Leading horse trainer, Willie Mullins, has said the Cheltenham Festival success for Irish owners, trainers and jockeys has given the country a massive boost. The Irish raiders registered a staggering 23 winners out of 28 races with Irish winners sourced back to training yards both big and small across the country.
“It was a huge week for Irish bloodstock,” said Willie.
“A huge week for Irish trainers from all over the island. From Ian Ferguson (Galvin) in the north of Ireland all the way down to Denise Foster (Black Tears, Tiger Roll, Mount Ida), Noel Meade (Jeff Kidder), ourselves. Paul Hennessy (Heaven Help Us), in to Wexford, Paul Nolan (Mrs Milner). Jack Kennedy (Hotel Minella) in Dingle. The whole of rural Ireland got a huge lift. It shows how big an industry it is for the whole rural community in Ireland and for providing jobs. It gives a great sense of national identity.”

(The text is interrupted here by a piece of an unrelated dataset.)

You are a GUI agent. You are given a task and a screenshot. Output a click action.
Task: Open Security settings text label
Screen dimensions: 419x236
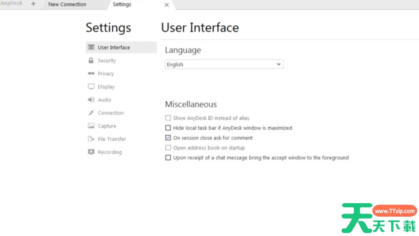coord(107,61)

For the champion trainer, even though he was the leading trainer of the festival, he had to have had mixed feelings by the end of the week. Appreciate It (8/11 fav) and Monkfish (1/4 fav) justified their starting prices when winning the Grade 1 Supreme Novice Hurdle and the Grade 1 Novices Chase respectively but Chacun Pour Soi could only finish third in the Queen Mother Champion Chase. Al Boum Photo, who was going for a third Gold Cup in a row, ran his heart out but found the Henry de Bromhead pair of Minella Indo and A Plus Tard too good for him. Concertista, in the Mares Hurdle (Grade 1) had to settle for second place behind surprise winner, Black Tears, who was trained by Denise Foster.
Yet from the extended family point of view, two of his nephews triumphed at Cheltenham for the first time with Danny riding Flooring Porter to victory in the Paddy Power Stayers Hurdle for Gavin Cromwell and Emmet training The Shunter who won the Paddy Power Plate Handicap Chase (Grade 3).

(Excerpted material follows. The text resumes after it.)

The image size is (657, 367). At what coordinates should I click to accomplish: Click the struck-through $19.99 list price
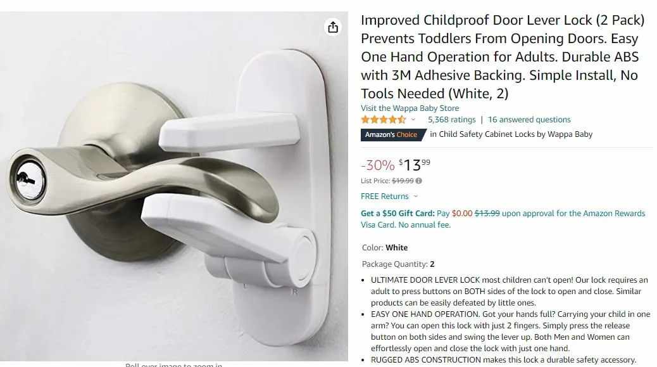(403, 181)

“Disappointing Patrick wasn’t allowed to ride over there. We had a few disappointments ourselves but then we had some big successes. Appreciate It was very good. We had ups and downs ourselves. It was great to see Danny having his first winner and Emmet too. And Paul Hennessy of course from Goresbridge (Heaven Help Us in The Coral Cup). That was a tremendous victory. Henry de Bromhead of course. Lots of achievements. That was the huge thing about it. The spread of victories was so big across the country,” Mullins enthused.
The Closutton trainer confirmed Chacun Pour Soi came out of the race well.
“Maybe we should have more faith in him and let him do more. We might try something different with him. Then he was beaten by a filly (Polly Put the Kettle On) who was unbeaten around Cheltenham. She can hardly win in Ireland yet seems very good in Cheltenham,” he mused.
Mullins acknowledged Al Boum Photo did all that was asked of him but found two better on the day.
“The winner was very unlucky last year (in the Festival Novices’ Chase) and A Plus Tard’s form was very good in Ireland, so we’ve no excuses. Our fellow ran a cracker of a race and it was a great race for the three horses over the last three fences.”
Now the scene is set for a battle royal between Rachael Blackmore and Paul Townend to see who will be the leading jockey at the end of the National Hunt season.
“Rachael is on a crest of a wave at the moment. The two of them are neck and neck. That is going to be an exciting finish to the season too,” the trainer said.
“With the Covid pandemic, it would have been a difficult week for everyone in Cheltenham, Willie acknowledged the efforts Ian Renton, the CEO of Cheltenham Racecourse and his staff took to make sure the Irish were made to feel as comfortable as possible during their stay.
“They went out of their way to look after the Irish to make sure we could stay in a bubble. The stable staff stayed in the Annie Power building and they opened up the Best Mate area. They were looked after very well and were very happy. They were kept within the bubble. “Trainers and jockeys were in a hotel just near the racetrack. That worked very well too. They looked after us hugely. We were driven up and down to the racecourse every day. We kept in our bubble and with the five day isolation and a Covid test we could come back.”
Now with Cheltenham over, Irish racing is looking to the Irish Grand National (Saturday 3rd to Monday 5th April) meeting over Easter, the Aintree Grand National (8th-10th April) meeting less than a week later and the season coming down with the Punchestown Festival (Tuesday April 27th April to Saturday May 1st).
“It is all go. It is our team of the year when the big meetings come. Fairyhouse, Aintree, Punchestown and we can, if we want to, go on to the big meeting in Paris. That is our usual at this time of year,” acknowledged Willie.